Age Discrimination Based on WV Substantially Younger Rule
No matter where you do business, it is important to know the legal standards that apply to potential employee lawsuits, including age discrimination claims. Since 1996, federal age discrimination cases have been governed by the “substantially younger” rule outlined by the United States Supreme Court. Does this rule apply to claims of age discrimination under West Virginia (WV) law? In other words, does a WV substantially younger rule exist?
WV “Substantially Younger” Rule Governs State-Based Cases
Justice Antonin Scalia may be dead, but his influence is still being felt - even from opinions he wrote twenty years ago. In 1996, Justice Scalia, acting on behalf of a unanimous U.S. Supreme Court, wrote the opinion in O'Connor v. Consolidated Coin Caterers Corp., 517 U.S. 308 (1996). He rejected the notion that age discrimination plaintiffs, in absence of direct evidence, must show that they were replaced by someone younger than 40 years old.

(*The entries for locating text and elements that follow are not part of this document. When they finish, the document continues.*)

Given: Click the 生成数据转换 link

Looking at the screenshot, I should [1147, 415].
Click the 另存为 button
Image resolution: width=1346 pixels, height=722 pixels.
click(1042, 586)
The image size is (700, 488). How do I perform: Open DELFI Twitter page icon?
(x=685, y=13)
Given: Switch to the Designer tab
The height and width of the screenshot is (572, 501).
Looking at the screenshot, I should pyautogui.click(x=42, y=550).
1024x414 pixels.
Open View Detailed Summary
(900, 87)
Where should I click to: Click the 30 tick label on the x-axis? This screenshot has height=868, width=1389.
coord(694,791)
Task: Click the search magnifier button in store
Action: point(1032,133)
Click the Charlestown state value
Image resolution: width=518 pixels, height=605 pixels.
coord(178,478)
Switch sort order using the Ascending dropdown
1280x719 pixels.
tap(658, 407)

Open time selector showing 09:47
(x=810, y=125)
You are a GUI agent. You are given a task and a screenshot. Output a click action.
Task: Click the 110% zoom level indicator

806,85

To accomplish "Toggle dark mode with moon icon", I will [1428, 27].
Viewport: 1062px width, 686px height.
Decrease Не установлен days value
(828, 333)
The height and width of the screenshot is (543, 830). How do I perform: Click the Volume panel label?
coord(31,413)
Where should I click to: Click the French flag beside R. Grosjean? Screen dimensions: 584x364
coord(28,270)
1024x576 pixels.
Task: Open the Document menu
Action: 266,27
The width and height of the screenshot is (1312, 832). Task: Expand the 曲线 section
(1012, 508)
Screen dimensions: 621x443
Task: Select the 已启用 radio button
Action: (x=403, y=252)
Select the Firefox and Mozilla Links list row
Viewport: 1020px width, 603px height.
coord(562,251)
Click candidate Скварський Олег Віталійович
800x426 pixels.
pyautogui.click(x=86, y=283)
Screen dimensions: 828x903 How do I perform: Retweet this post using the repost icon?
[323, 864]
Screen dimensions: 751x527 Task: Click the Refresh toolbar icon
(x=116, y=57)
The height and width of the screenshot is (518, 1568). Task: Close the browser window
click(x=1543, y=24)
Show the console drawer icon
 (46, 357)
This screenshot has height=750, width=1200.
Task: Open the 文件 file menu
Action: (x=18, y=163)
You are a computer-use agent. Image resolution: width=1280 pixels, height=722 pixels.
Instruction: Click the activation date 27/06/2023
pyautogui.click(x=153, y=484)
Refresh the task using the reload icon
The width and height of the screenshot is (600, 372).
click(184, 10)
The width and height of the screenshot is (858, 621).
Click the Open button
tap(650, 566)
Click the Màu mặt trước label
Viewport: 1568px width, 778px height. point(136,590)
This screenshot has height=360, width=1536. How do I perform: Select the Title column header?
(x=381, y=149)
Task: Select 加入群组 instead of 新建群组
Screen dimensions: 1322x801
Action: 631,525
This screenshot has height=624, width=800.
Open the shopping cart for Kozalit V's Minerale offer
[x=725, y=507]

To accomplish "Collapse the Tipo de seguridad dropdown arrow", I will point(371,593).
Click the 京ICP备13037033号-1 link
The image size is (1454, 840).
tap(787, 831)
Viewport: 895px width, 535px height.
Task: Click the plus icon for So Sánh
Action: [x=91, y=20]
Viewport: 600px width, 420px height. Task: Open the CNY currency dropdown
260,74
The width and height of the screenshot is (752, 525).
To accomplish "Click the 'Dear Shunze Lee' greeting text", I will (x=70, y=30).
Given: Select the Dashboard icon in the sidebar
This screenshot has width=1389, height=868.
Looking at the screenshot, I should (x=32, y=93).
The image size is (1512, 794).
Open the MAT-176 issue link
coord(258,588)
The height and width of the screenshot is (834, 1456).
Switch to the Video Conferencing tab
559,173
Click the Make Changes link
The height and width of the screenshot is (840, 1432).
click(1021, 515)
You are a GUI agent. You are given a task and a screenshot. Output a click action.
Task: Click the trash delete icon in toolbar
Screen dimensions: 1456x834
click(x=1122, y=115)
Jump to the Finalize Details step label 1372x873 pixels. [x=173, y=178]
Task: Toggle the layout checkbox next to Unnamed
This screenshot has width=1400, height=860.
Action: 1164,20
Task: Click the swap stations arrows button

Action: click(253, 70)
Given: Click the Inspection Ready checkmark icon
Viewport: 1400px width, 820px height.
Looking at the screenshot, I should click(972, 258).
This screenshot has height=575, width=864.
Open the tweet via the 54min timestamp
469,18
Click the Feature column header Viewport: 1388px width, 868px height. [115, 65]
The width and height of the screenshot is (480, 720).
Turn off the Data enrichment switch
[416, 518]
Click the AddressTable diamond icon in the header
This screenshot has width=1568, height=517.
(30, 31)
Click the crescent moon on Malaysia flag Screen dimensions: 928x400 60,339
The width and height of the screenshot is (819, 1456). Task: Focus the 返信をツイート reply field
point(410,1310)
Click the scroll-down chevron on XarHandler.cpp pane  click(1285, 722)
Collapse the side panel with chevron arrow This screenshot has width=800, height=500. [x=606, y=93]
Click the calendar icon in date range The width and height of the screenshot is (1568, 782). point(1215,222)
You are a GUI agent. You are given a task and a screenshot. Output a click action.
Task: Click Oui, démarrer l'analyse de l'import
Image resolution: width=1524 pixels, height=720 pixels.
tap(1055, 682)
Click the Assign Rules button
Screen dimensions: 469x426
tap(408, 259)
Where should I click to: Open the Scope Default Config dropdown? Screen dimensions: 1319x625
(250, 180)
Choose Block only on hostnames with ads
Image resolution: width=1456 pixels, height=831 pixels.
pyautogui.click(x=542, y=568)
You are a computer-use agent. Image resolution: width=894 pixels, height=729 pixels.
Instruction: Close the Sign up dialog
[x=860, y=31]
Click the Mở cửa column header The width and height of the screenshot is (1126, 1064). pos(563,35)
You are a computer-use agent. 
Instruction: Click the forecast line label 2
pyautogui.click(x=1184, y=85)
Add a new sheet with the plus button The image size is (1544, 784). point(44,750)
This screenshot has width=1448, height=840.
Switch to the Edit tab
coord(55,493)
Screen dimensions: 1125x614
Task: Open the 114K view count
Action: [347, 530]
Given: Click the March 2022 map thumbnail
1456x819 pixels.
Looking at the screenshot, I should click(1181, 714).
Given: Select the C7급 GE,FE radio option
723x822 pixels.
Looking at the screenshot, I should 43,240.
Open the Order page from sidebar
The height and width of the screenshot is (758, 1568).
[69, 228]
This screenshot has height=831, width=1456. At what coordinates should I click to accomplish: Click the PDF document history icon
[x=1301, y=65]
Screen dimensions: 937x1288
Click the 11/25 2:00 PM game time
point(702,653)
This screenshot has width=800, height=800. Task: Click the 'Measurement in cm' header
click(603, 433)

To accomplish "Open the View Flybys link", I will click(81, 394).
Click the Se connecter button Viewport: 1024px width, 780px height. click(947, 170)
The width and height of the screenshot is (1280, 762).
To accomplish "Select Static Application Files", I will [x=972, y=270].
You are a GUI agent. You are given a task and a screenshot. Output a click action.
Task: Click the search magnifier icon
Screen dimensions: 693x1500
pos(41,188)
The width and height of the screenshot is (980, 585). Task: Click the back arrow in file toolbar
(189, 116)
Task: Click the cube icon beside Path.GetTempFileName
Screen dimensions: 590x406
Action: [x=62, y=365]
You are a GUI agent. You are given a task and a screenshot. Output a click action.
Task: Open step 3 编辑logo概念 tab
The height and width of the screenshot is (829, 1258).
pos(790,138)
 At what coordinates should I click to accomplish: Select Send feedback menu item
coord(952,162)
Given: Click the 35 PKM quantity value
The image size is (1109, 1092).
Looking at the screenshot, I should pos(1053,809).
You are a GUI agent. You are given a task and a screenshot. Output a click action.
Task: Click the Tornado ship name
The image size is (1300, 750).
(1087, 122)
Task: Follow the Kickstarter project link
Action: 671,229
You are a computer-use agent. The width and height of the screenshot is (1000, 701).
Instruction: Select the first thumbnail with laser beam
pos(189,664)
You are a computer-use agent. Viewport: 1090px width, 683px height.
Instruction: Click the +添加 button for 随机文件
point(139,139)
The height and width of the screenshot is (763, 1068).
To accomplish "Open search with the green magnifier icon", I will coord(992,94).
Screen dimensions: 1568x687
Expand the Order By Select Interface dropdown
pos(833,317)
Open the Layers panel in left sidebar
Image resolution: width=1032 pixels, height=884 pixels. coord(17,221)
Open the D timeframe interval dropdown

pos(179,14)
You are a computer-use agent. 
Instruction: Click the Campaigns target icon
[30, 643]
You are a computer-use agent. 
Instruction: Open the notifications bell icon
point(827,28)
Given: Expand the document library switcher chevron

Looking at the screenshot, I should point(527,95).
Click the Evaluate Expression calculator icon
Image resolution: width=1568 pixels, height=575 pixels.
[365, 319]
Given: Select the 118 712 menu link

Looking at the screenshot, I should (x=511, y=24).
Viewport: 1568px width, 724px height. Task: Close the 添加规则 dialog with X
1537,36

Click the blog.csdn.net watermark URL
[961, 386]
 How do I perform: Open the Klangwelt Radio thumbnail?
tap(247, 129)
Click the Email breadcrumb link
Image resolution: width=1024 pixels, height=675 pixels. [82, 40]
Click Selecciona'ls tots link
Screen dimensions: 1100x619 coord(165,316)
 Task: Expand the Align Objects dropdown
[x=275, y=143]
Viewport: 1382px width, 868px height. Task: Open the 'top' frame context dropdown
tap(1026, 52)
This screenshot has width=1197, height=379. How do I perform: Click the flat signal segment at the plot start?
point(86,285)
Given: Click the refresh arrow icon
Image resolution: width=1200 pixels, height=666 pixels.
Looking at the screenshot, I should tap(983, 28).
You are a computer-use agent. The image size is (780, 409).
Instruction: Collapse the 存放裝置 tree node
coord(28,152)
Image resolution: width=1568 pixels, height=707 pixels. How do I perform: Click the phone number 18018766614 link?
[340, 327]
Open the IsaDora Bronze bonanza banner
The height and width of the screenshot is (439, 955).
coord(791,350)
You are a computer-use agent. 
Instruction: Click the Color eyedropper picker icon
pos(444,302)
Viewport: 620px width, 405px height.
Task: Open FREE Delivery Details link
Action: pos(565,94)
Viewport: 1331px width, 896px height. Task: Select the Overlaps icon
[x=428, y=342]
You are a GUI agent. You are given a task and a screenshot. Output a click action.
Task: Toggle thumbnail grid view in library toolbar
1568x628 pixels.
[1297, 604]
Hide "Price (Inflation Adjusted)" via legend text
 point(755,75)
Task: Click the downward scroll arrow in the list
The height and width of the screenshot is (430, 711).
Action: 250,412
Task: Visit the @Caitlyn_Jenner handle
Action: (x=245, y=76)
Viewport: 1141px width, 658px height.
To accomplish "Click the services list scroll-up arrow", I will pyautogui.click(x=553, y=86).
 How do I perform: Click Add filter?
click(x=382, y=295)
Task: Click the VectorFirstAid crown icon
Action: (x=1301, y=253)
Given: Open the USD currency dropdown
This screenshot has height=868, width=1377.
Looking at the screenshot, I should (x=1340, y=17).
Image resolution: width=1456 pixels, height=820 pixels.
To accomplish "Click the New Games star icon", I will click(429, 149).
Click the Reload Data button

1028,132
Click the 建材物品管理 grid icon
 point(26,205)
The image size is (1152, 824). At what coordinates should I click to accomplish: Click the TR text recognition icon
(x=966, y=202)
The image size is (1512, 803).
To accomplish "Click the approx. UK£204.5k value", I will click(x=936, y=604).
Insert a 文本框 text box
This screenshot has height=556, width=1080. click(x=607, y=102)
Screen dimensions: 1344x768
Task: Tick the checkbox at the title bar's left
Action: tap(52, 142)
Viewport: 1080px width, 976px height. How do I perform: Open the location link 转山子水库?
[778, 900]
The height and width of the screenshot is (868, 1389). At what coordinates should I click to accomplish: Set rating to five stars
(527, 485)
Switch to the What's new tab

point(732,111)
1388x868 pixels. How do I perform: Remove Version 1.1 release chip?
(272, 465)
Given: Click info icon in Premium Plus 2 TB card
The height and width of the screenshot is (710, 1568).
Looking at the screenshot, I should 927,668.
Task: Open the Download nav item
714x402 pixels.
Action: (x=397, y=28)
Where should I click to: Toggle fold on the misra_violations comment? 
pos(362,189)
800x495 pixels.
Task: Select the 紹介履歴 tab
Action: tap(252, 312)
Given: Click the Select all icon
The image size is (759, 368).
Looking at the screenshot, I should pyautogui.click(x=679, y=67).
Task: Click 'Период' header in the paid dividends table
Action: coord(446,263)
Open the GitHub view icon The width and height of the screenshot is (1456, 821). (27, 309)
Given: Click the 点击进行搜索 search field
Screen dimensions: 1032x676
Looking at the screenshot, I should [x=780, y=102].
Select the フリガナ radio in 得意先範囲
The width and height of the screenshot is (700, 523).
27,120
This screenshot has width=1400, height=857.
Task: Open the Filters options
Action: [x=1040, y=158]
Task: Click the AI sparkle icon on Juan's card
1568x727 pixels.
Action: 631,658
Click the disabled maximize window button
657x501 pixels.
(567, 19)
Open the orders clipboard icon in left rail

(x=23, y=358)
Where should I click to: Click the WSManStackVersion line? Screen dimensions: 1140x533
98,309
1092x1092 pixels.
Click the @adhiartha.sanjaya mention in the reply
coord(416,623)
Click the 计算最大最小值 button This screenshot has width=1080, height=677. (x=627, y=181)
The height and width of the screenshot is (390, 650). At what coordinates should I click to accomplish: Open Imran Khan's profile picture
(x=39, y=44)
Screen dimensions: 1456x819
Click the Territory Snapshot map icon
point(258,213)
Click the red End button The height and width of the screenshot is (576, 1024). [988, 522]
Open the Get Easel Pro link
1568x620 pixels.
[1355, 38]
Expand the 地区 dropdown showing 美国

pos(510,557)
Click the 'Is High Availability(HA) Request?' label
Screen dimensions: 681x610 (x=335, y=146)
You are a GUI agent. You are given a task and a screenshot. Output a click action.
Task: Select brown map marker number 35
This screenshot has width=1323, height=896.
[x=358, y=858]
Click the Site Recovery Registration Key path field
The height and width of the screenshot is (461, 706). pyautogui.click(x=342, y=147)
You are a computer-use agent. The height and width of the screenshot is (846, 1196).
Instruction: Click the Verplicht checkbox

The “Substantially Younger” Standard for Age Discrimination Cases Is Created
Instead of proving that someone outside the protected class replaced them, Justice Scalia said plaintiffs only had to prove that their replacements were "substantially younger." It would not make sense, Justice Scalia noted, to permit a case to go forward that featured a 40-year-old plaintiff who was replaced by a 39-year-old worker, but to dismiss a case that featured a 56-year-old plaintiff who was replaced by a 40-year-old worker. The key in a federal age discrimination case is on whether plaintiffs can show they were discriminated against "because of" their age, not on whether their replacements are under 40.
The WV Substantially Younger Rule Is Adopted
In 2016, the WV Supreme Court in Martha Knotts v. Grafton City Hospital (April 14, 2016), brought WV law in line with the U.S. Supreme Court. As a result, age discrimination plaintiffs may be able to establish a prima facie case even if they were replaced with employees who are 40 years or older.
The West Virginia Supreme Court took advantage of the Knotts case to follow Justice Scalia's lead and to adopt the "substantially younger" requirement for cases brought pursuant to the West Virginia Human Rights Act. The plaintiff in Knotts was a 65-year old housekeeper who worked at a hospital. She was fired after allegedly violating the hospital's patient confidentiality rules. Shortly after her termination, the hospital hired housekeepers who were 41 and 53 years old.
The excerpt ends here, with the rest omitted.